> Exercise brief
Word for word, reproduce all entries below, leaving every picture out.

[Records from a data collection]
■ ■ ■ ■
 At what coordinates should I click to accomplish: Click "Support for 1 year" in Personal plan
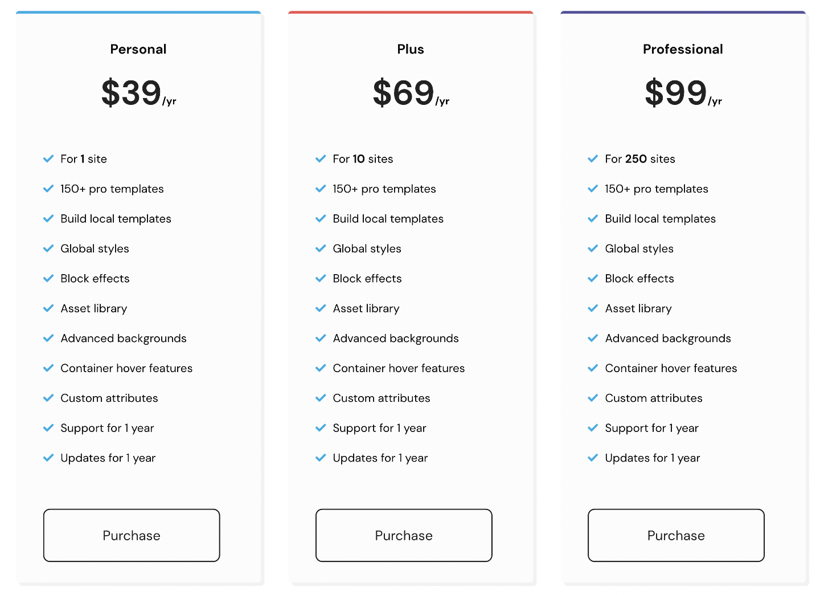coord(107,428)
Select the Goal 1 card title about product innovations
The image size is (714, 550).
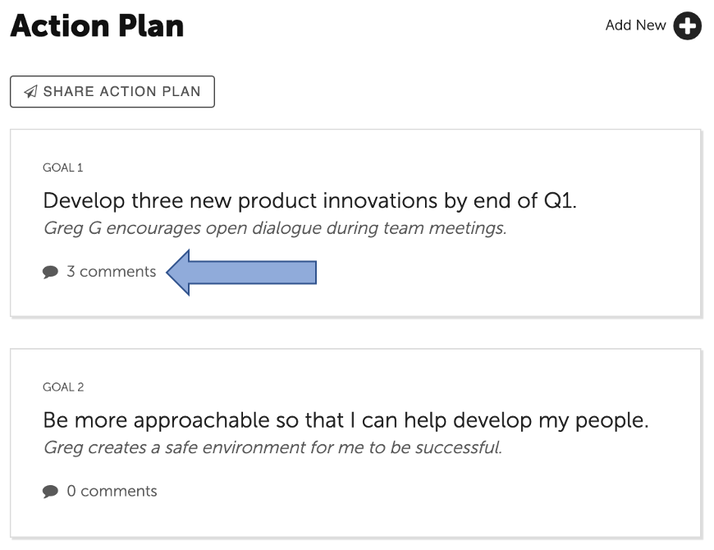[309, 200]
■ ■ ■ ■
> Solution
 At what coordinates should I click to accomplish: Click "Support for 1 year" in Personal plan
coord(107,428)
Select the Goal 1 card title about product innovations
The image size is (714, 550).
[309, 200]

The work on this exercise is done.